Start GIVEN TEXT
Certainly, MB Karen  earned her moment in the Shame Spotlight®.  And she’s going to live with the consequences of her revelatory rant for at least the internet equivalent of 15 minutes (and it will be Google-able for much longer), until the internet shame/lynch mob moves the spotlight to yet another guano-for-brains  loudmouth.

 

*   *   *

Department Of Giving The Annoying Thing Another Chance…

That annoying thing would be a certain part of the podcast Ologies, 95% of which I genuinely enjoy and find informative…but it’s that 5% that frosts my butt.   I’ve whined written about this before: the 5% annoyance involves one of The Reasons The Good Guys Lost The Election ®  issues ( namely,  the Left’s obsession with pronouns and labels, and with critiquing how someone says or asks something vs. focusing on the content of what someone is actually trying to say or ask).

Ologies podcast host Alie Ward, in her intro to each episode, talks about her guest using they/them pronouns.  Okay; fine; whatever floats her (their?) boat…except that she records this intro *after* she’s already done the interview.  And she begins each interview with the annoying-to-moiself  part, where she asks her guests to introduce themselves by stating their names and pronouns.  The majority of the time, when Ward’s guest is female, that guest says she uses she/her pronouns, and if the guest is male, he says he uses he/him pronouns.  Thus, Ward already knows what pronouns her guest prefers.  Yet, when Ward is in post-production for the episode, doing the intro, she refers to her guest using  they/them  pronouns.

 

 

Yep.  She asks her guests to state their preferences, then later ignores their stated preferences, which I find incredibly patronizing and  WTF-ing-point-is-there-in-asking?,  face-palm-worthy.

A recent example of that was in the episode Critical Ponerology (WHAT IS “EVIL”?) with Dr. Kenneth MacKendrick. 

Once I got over the irritation (Ward referred to the he/him -self-identified  Dr. Ken as they), I was intrigued by the episode’s subject.  What a topic for study – what is ‘evil’!?  It is a word – a concept – that is exceedingly difficult to define, and perhapss even trickier to understand the history of the word, and who has been allowed to define it.  And that sent me on a flashback…

 

 

…this once-upon-a-time  was some 30 years ago.  Pre-social media; pre-Twitter, X, Reddit, et al, for a period of about four or five weeks I used to check a certain message board.   [10]   Moiself  had found this message board via a reference from MH about a colleague of his who’d made commentson the board, on a subject MH thought I might find interesting.  After several weeks of checking the board twice a week (I suppose that qualified me as a lurker?), I was moved to make my first (which turned out to be my last) comments on it.
End GIVEN TEXT
TASK SET –
A) According to the blog post, what does Alie Ward ask her guests to state at the start of each interview?
B) Reproduce the blog post from "Certainly, MB Karen  earned" up to and including "another guano-for-brains  loudmouth.".
C) Pick up the blog post after its last sentence and keep writing it.
Start DATA SHOWN
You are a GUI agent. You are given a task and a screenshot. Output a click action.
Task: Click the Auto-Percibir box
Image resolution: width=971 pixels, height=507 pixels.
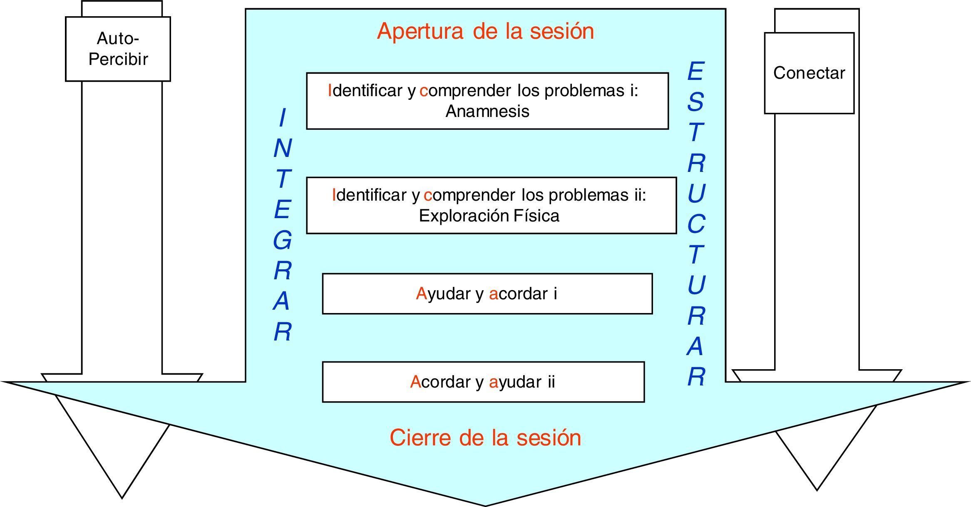118,49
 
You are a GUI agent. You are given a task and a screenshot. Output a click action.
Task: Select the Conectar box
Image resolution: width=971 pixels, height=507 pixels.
809,73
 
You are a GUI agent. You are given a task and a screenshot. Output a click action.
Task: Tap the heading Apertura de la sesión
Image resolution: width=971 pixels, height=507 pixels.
485,31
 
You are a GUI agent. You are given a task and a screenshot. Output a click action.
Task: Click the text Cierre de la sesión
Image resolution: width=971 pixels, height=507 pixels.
485,438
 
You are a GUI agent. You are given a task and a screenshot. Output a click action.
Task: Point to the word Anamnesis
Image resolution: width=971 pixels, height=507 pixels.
487,112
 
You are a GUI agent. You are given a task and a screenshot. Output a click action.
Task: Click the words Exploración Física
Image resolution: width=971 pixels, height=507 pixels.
489,216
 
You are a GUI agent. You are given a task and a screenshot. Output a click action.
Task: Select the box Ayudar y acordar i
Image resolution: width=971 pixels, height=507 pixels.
487,294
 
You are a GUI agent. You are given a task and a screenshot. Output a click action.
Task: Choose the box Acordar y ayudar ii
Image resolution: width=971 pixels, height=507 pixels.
483,382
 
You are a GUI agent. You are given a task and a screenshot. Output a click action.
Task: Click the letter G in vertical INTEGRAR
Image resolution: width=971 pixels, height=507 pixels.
283,241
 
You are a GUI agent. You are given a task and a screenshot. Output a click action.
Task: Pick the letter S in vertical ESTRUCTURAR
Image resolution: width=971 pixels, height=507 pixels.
695,102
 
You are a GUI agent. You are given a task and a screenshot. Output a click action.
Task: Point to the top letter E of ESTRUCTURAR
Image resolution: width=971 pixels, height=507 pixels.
695,72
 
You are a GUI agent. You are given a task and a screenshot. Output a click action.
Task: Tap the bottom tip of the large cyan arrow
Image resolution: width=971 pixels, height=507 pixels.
485,505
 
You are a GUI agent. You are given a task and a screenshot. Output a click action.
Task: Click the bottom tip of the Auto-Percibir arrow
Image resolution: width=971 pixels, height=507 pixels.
122,497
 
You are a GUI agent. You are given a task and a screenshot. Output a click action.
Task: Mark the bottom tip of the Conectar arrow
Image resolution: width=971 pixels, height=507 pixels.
817,490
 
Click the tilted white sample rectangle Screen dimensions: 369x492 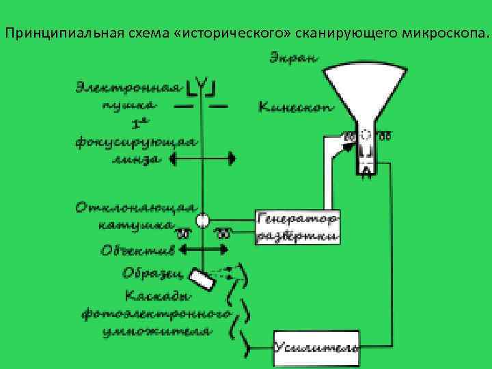click(202, 277)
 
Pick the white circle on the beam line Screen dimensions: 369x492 click(202, 221)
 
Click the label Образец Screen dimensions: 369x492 click(152, 273)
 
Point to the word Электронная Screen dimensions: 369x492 click(129, 87)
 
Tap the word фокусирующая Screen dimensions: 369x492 click(137, 142)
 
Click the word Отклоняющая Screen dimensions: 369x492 click(137, 206)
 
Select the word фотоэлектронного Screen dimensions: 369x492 click(155, 314)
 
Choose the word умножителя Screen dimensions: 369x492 click(155, 331)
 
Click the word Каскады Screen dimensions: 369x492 click(153, 296)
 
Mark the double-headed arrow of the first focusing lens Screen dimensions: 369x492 click(202, 159)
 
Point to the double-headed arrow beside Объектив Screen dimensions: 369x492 click(202, 250)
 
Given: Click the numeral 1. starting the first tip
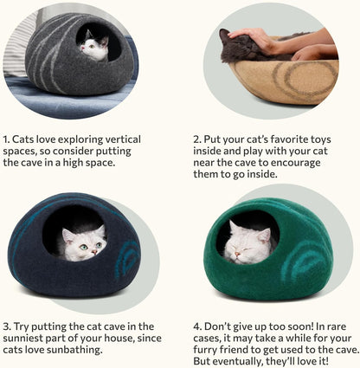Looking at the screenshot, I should (7, 139).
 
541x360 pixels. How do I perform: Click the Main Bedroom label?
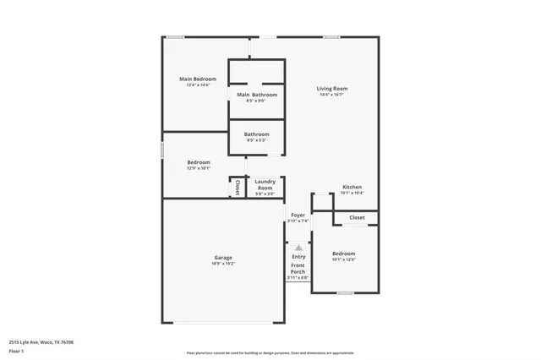(x=197, y=79)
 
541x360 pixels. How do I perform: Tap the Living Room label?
(x=332, y=88)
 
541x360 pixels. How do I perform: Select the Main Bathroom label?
(x=257, y=95)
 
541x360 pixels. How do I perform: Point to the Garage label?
(x=223, y=257)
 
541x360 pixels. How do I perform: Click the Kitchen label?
(x=352, y=187)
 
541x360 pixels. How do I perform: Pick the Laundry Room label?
(x=265, y=184)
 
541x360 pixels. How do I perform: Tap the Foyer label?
(x=298, y=215)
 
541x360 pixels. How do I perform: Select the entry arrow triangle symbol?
(x=298, y=247)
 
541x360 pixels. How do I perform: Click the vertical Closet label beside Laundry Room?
(x=238, y=186)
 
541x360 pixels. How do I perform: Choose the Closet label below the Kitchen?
(x=357, y=217)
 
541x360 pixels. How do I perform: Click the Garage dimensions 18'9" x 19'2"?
(x=223, y=264)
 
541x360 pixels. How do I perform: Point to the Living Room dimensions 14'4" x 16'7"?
(x=332, y=95)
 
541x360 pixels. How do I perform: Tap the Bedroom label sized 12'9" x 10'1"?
(x=199, y=161)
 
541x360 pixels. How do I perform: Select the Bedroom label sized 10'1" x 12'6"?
(x=343, y=254)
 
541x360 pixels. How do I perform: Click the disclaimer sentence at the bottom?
(x=270, y=352)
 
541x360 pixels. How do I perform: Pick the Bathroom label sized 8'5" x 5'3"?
(x=257, y=134)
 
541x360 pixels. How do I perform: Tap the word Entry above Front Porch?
(x=298, y=257)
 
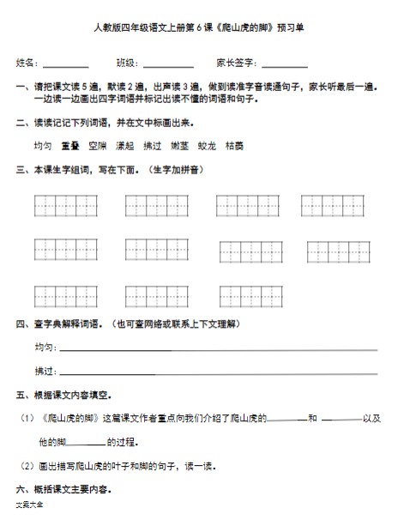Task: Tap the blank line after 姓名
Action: click(x=66, y=65)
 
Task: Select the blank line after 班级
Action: click(x=168, y=65)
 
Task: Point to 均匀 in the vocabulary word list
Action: click(x=43, y=147)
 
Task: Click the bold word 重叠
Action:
End DATA SHOWN
TASK ANSWERS –
A) Their names and pronouns.

B)
Certainly, MB Karen  earned her moment in the Shame Spotlight®.  And she’s going to live with the consequences of her revelatory rant for at least the internet equivalent of 15 minutes (and it will be Google-able for much longer), until the internet shame/lynch mob moves the spotlight to yet another guano-for-brains  loudmouth.

C)
I posted said comments one day when the message board topic focused on what one of the posters termed the “evil” of natural disasters.  This One Particular Poster®  was getting all hot under his metaphorical collar, referring to a recent hurricane which had brought extensive wind and flooding damage to the southeastern seaboard of the USA.  He did this – called the storm, *evil,* – several times, which brought out the Let’s all be clear about our terminology cop in moiself.  I felt moved to offer that I found the use of the word evil, when applied to an explainable phenomenon of the natural world (e.g.,  earthquakes, tornadoes, hurricanes), problematic, as in, factually incorrect.

 

 

I gave my brief definition of evil as that which involves the motivations and intents of sentient beings.  As devastating as the effects of, say, a tornado can be for humans, tornadoes have neither the agency nor the intent to deliberately and maliciously cause harm.  The hurricane has no ill will toward the coastline residents who live in its path; it simply forms due to the particular physics of wind, ocean temperatures, currents, et al.

Before making the above fairly innocuous (IMO) comments, I had looked up records of other recent storms.  I found several other major hurricanes and typhoons which had formed and then dissipated in open waters, either never making landfall or doing so on the shorelines of deserted islands, thus causing no damage to humans or human structures.  I referenced those storms in my comments, and wondered if OPP would consider those storms *not* evil?

OPP’s response was a hurricane of vitriol, as he blew his hot air into me: “LADY, you don’t think that the hurricane was evil?!?!?!?  Just ask the people whose homes got smashed, whose lives have been destroyed – LADY, *you* think the storm was not evil?  Just ask the people who experienced….”

Yada yada yada.  OPP  kept on with his emphasis of how wrong LADY was.  He had clearly misread or did not understand my point… Which other message board commentators quickly noted on my behalf.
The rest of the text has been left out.